Continued next week in 

Under pressure - in exams, in fights

 

 

Tuesday 23 July 2013

Is it better to be "cool" or passionate?

Before I start debating the temperature of our personalities, it may be a good idea to include an apology.

The man of the title, Kyril Bonfiglioli, was the subject of the first nine posts of this blog, from 31st March till 20th May this year.  That's where you'll have to go to read my memories of his exploits and escapades, the scandalous and scurrilous, comic and dangerous.

     I am reminded of him now because Bonfig, my late friend and one-time colleague, cult novelist, wit, raconteur and knife-thrower was, conveniently for this post, a perfect example of the passionate personality.  He was a man of extremes and contradictions, of quick temper and generous nature.  I know he was an outstanding teacher; I believe he could have been a dangerous enemy.  He both embarrassed and inspired me, not usually at the same time.  He loved and lost, had friends of brilliance in the worlds of art, literature and film-making, and in two of those fields shone as brightly as any.  He knew millionaires and men of power, gangsters and politicians, yet ended his days, to all intents, penniless in a tumbledown cottage in Ireland.

     And whom do I pick for the antithesis of this edgy, discomfiting, uplifting, mercurial character?

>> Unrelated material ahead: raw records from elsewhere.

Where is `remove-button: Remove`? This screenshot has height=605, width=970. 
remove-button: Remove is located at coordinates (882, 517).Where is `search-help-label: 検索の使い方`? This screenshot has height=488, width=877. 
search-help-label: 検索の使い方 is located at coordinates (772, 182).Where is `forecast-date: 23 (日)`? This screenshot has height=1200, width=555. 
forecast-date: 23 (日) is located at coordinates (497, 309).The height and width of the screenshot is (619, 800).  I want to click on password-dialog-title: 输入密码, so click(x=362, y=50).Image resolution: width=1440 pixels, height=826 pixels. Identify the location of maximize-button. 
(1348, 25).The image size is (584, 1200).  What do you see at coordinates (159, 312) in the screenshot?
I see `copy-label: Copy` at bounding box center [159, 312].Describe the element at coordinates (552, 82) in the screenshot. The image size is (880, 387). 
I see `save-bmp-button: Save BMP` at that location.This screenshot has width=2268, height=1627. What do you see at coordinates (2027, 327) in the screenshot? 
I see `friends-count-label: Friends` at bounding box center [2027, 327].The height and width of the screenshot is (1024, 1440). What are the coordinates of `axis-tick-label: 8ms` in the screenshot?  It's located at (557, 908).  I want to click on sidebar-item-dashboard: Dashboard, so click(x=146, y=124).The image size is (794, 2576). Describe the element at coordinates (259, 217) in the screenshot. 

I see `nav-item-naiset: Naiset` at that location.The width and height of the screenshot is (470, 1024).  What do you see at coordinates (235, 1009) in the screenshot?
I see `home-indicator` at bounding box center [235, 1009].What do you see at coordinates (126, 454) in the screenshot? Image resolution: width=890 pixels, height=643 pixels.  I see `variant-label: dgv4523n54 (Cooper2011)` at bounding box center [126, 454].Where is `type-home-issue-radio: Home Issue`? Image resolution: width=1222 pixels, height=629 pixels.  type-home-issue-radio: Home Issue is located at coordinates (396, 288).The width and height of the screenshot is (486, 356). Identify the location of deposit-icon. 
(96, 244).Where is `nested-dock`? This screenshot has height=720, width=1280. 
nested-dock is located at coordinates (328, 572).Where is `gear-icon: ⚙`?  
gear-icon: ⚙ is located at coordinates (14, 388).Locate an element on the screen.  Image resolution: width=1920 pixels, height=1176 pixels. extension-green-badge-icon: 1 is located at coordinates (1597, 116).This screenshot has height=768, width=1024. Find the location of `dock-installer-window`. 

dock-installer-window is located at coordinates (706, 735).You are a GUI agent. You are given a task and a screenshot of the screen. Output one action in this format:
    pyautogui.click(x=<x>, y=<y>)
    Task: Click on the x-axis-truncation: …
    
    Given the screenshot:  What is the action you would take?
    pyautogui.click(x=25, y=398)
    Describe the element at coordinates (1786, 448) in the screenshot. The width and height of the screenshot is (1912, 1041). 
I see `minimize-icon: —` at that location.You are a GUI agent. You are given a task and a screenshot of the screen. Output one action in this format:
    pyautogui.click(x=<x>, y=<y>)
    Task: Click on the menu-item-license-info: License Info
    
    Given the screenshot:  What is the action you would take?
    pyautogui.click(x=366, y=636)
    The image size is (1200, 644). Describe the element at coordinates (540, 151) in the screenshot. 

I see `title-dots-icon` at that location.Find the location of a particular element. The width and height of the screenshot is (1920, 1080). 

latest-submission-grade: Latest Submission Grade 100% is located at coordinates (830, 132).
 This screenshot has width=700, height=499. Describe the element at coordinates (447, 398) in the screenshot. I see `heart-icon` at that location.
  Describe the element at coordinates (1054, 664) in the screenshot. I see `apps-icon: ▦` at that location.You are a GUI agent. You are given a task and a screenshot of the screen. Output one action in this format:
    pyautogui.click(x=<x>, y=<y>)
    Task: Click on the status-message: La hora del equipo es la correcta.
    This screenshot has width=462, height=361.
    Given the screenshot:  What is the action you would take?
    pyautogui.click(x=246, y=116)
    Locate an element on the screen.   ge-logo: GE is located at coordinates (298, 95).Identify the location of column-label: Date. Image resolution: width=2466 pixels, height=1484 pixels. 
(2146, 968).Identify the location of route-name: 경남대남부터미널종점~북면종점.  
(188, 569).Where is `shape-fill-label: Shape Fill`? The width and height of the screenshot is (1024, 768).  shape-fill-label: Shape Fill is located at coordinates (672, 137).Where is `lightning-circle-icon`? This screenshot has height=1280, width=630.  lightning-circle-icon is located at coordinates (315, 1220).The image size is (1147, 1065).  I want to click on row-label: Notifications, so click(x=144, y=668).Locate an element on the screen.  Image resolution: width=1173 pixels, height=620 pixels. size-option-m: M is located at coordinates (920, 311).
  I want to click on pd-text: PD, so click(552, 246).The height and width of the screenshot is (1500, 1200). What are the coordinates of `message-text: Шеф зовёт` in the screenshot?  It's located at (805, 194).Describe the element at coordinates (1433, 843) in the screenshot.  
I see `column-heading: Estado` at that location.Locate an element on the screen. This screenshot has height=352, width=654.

Why, none other than myself - totally without ambition, wed to my first wife for 45 years till widowed, talented to "somewhat" standard in far too many fields but too laid-back (read "lazy") to concentrate on one and forego the joy of the others.

     Take my attitude to illness.  I had never ruffled the sheets of a hospital bed between an emergency appendectomy (1955) and a double coronary bypass (1999), so I could not claim to be inured to the anxieties of illness and the understandable fear of "going under the knife".  Yet I accepted the heart problem and its surgical solution with little more than slight anxiety and a mild irritation.  ("This shouldn't be happening to me; I'm a tai chi teacher!")   It may be hard to believe but I assure you it was so.

     It was at a tai chi class that the problem first arose.  Unusually, I had given way to anger in a confrontation with the hall manager.  I said to my wife, "Could you start the class off.  I'm not feeling good.  I'll go and sit down for a while."  Ten minutes later I came back and announced to the class, "Sorry about that.  I think I may be having a heart attack.  Could somebody drive me to A & E?"  Younger son Stewart, when he heard about it, thought that was "really cool".

     When I was diagnosed with mouth cancer four years later, my reaction was similarly unpredictable. "Cancer, eh?  Never had that before."

(to be continued - next Sunday, 28th July)

This post is getting too long.  And it's late.  I've tried to be consistent and post every Sunday, just like D C Thomson. (Scottish joke - Sunday Post.  Sorry.  It won't happen again.)  Now it's 11.30 on Tuesday.  I'll blog no more tonight.